Glacier Waterton International Peace Park

We camped at the San-Suz-Ed RV Park, nestled among pine trees two miles from the west entrance to Waterton Glacier West Glacier, Montana, which, incidentally proved to be source of great home-made banana cream pie.  The glacier park is magnificent.. The scenic 'Going to the Sun' road brings you over the 2434m/8,000ft high Logan Pass. At the foot you drive alongside Lake McDonald and look up an almost sheer face   8565ft to the top. As you can see from the photos, the wild flowers are wonderful.


Lake Macdonald seen from the hillside.

An impressive carved wooden eagle.


Wild flowers in the Park


Views of Lake McDonald



Tour buses dating from the ealier days otif Waterton Park are still in use.

 
One of the smaller mammals to be found in the park


Pebbles in the Lake McDonald


Glacier Park Lodge

Yellowstone National Park

We drove to  Helena (the capital of Montana) via Butte,   Nevada City and Virgina City (an historic mining town).  Not much can be said about Yellowstone that has not already been said.  'Old Faithful' is as active as ever. The 1988 fire devastated over 80% of the park, and four  years of drought have added to the damage.. It will take  generations to recover its former glories.



Old Faithful, true to form still erupts regularly between 46 to 126 minutes.



Geysers, hot springs, fumaroles and mud pots are found in Yellowstone powered by magmatic heat from volcanic eruptions.



Bison are said to be bad tempered and dangerous so it seemed better to be content with a back view.

 An elk grazing despite the tourists.



Afternoon nap interrupted by photographer.


Yellowston Canyon


Yellowstone Falls


Yellowstone Lake

Teton National Parks

 

Bryce Canyon Natonal Park

The Colorado Plateau is home to the world's most spectacular sights with Bryce, Capitol Reef, Arches, Canyon Lands and the most spectacular of all, the Grand Canyon. Our choice for being the No. 1 national park to visit was Bryce Canyon. These photos will illustrate why.

Capitol Reef National Park

Travelling northeast on Hwy's 12 and 24 we passed some of the most magnificent scenery . As we climbed to a summit of over 8000ft/2500m every turn brought outstanding views.


Dead Horse Point/Canyonlands Natl't Park

The Green River


Arches National Park

Unfortunately the morning we visited Arches Natl Park it was overcast so the pictures do not do it justice.

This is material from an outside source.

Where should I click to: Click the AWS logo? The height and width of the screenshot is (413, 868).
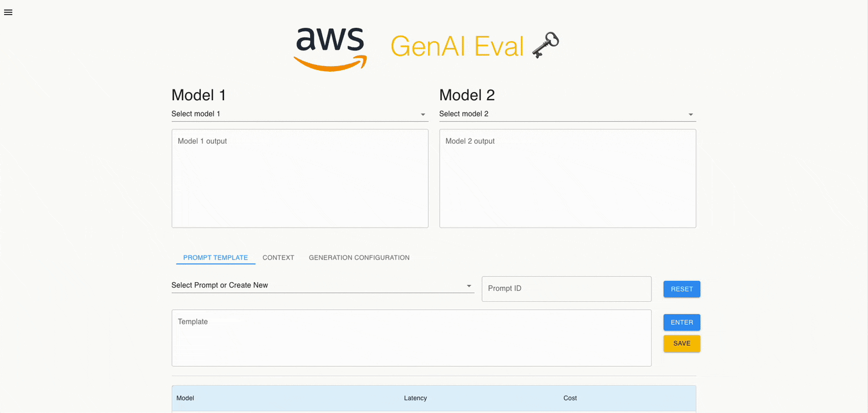coord(330,49)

Here is a view of our traveling home!

 
All the rocks are given fancy names which sometimes stretch the imagination too far. It think these were called 'The gossips'.

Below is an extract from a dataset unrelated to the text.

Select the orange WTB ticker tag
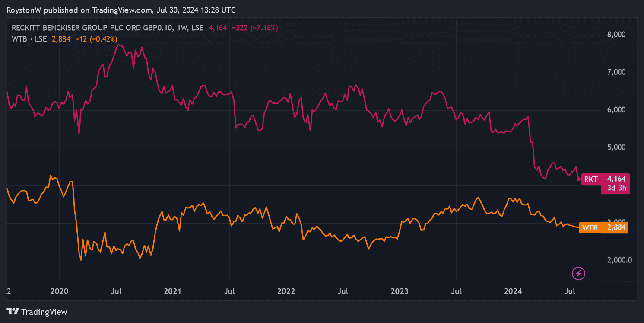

A storm brewing in the distance

Tourists like to have their pictures taken against in front of this arch.

 


Moab Golf Course


Natural Bridges National Monument

East of Blanding,  to Utah on Hwy 95, in the Abajo Mountains south of Canyon Nat'l Park we again climb to 8,000ft (2500m) to see this remarkable marble natural canyon. Here it is possible to climb down and walk around and through the arches and rock formations.


Monument Valley

We took a 2 1/2 hour tour with a Navajo Guide, Dan' who showed us this majestic place and gave us lots of information about how Indian reserves are governed.

 
Big horn sheep, sheltering from the heat of the day together with their sheep dogs
.

No, they aren't taking a nap! It's the most comfortable way to view the hole in the roof (next picture).


The Grand Canyon

As many times as I have visited this park, each time I find the views awesome. One is truly humbled by its vast beauty. The canyon is a gift that transcends what we know and comprehend with its great chasm carved over 600 million years. It is almost impossible to capture with the camera's eye.

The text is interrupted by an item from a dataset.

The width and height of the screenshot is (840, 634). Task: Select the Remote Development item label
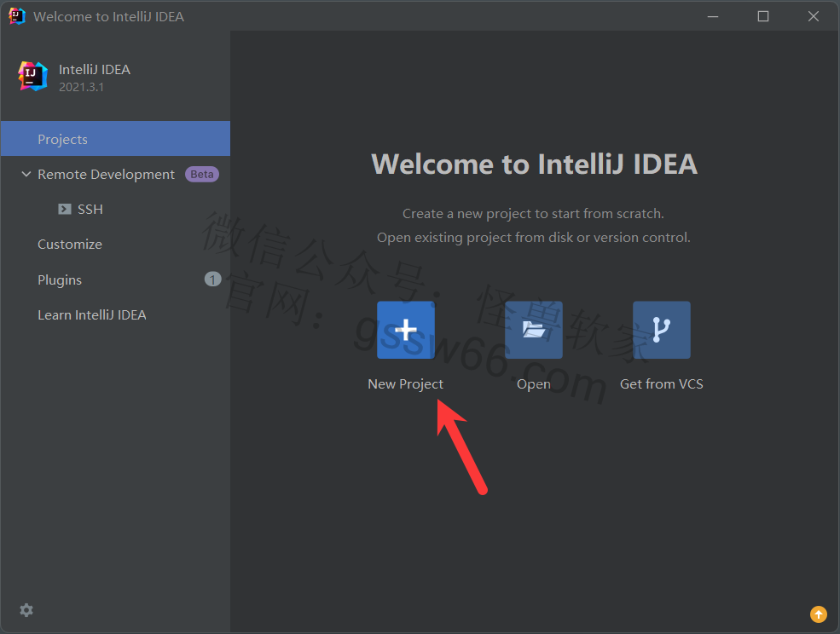point(106,174)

There is not too much wild life about now because of the tourists but this deer seems unconcernedby human visitors


Sequoia Nat'l Park, California

These are the largest trees in the world, not the tallest, the largest. The base is over 100ft (30m) diameter and one of the branches or limbs can be  over 7ft (2.1m) in diameter. Average hight: 275ft/83m.

 

 

 


The only way to view a Sequoia without getting a crick in the neck.